CodePudding user response:
There's a huge difference between superclass constraints and instance constraints. A superclass constraint is something required to form any instance of the class, and is available whenever the subclass constraint is in force. An instance constraint is required to form a specific instance, and is not automatically available when the class constraint is in force. This difference is pretty deeply wired into the system, and is reflected in the Core representations. In Core:
- A class is a type of records of class methods and superclasses.
- An instance is a value of a class type or a function from its instance constraints to such a value.
Once a "dictionary function" is called to produce an instance dictionary, you only have the dictionary, not the arguments that were used to create it.
CodePudding user response:
[re @Ben's comment to @dfeuer's answer] not something you have on the inside to implement wftfmap.
OK I can have the right sig on the inside:
-- class/instance WFT, funcs fmapSet, uqCons, sElem as before
{-# LANGUAGE InstanceSigs, QuantifiedConstraints #-}
class WFTQFunctor f where
wftQfmap :: (WFT (f a), WFT (f b)) => (a -> b) -> f a -> f b
instance (forall b. (WFT (Set b) => Eq b)) => WFTQFunctor Set where
wftQfmap :: (Eq a, Eq b) => (a -> b) -> (Set a) -> (Set b) -- yay
wftQfmap f xss = fmapSet f xss
Compiles with a warning that I can suppress with -XMonoLocalBinds:
* The constraint `WFT (Set b)' matches
instance Eq a => WFT (Set a)
This makes type inference for inner bindings fragile;
either use MonoLocalBinds, or simplify it using the instance
* In the instance declaration for `WFTQFunctor Set'
I appreciate that QuantifiedConstraint is a fib. I might have instance {-# OVERLAPPING #-} WFT (Set (b -> c)) for which Eq does not hold; but I don't; and/or at least if I use a Set element for which Eq holds, I'll get away with it(?)
But no:
*> wftQfmap toUpper mySet -- mySet :: Set Char
<interactive>:2:1: error:
* Could not deduce (Eq b) arising from a use of `wftQfmap'
from the context: WFT (Set b)
bound by a quantified context at <interactive>:2:1-22
Possible fix: add (Eq b) to the context of a quantified context
* In the expression: wftQfmap toUpper mySet
In an equation for `it': it = wftQfmap toUpper mySet
So why does that instance WFTQFunctor Set compile? And can it ever do anything useful?

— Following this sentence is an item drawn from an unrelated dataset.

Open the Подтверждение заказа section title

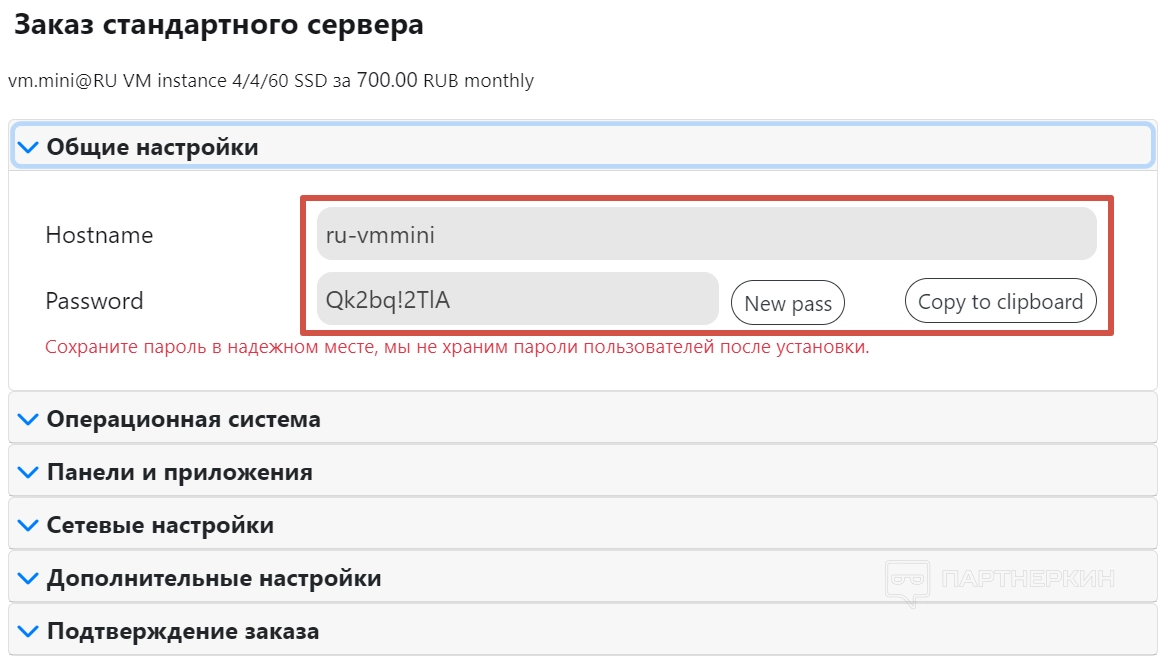pos(183,631)
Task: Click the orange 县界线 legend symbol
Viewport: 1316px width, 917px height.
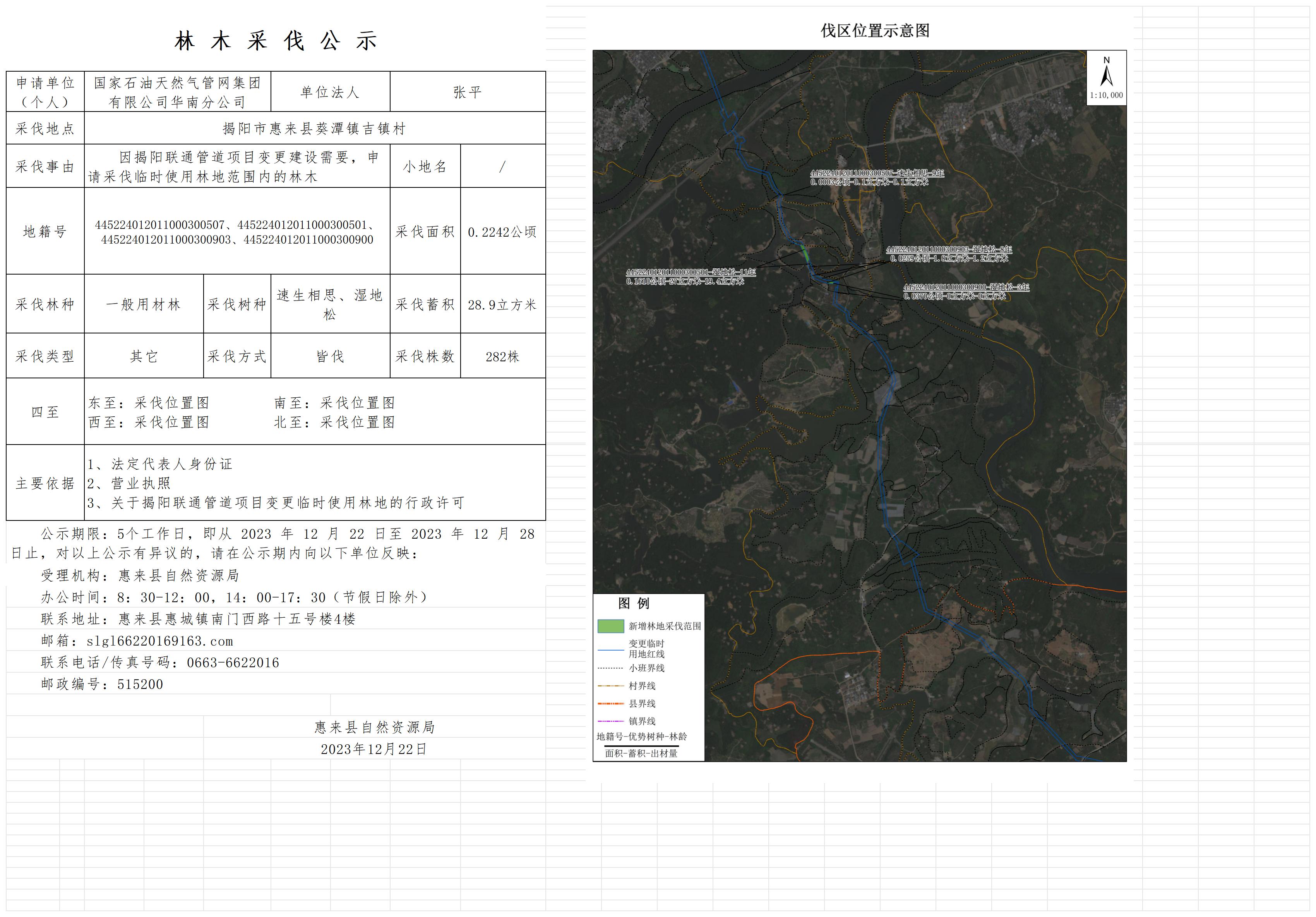Action: (x=610, y=704)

CodePudding user response:
OK I have something working. It's ugly and clunky, and not scalable, but answers the q as put:
class WFT c_a where
isWF :: c_a -> Bool -- is c_a well-formed?
mkWF :: c_a -> c_a -- edit c_a to make it well-formed
mkWF = id
instance Eq a => WFT (Set a) -- instance types same as q
isWF NilSet = True
isWF (ConsSet x xs) = not (sElem x xs) && isWF xs -- sElem decl'd in the q
mkWF = fmapSet id -- fmapSet also
class WFTFunctor f where -- class as decl'd in the q
wftfmap :: (WFT (f a), WFT (f b)) => (a -> b) -> f a -> f b
instance WFTFunctor Set where wftfmap f xss = mkWF $ fmap f xss
instance Functor Set where -- conventional/unconstrained fmap
fmap f NilSet = NilSet
fmap f (ConsSet x xs) = ConsSet (f x) (fmap f xs)
If I'm using fmap, generalise:
class Functor f => WFTFunctor f where
wftfmap :: (WFT (f a), WFT (f b)) => (a -> b) -> f a -> f b
wftfmap f xss = mkWF $ fmap f xss
This is not far off H2010 compliant. (Needs FlexibleConstraints.) So I can get the Eq constraint effective 'inside' the WFTFunctor instance; it needs a method call from WFT to pull it through.
I could have heaps of other methods in class WFT, but I say "not scalable" because you couldn't in general 'edit' an ill-formed structure to well-formed. Hmm since it's a Functor: could unload to a List then load back to the structure.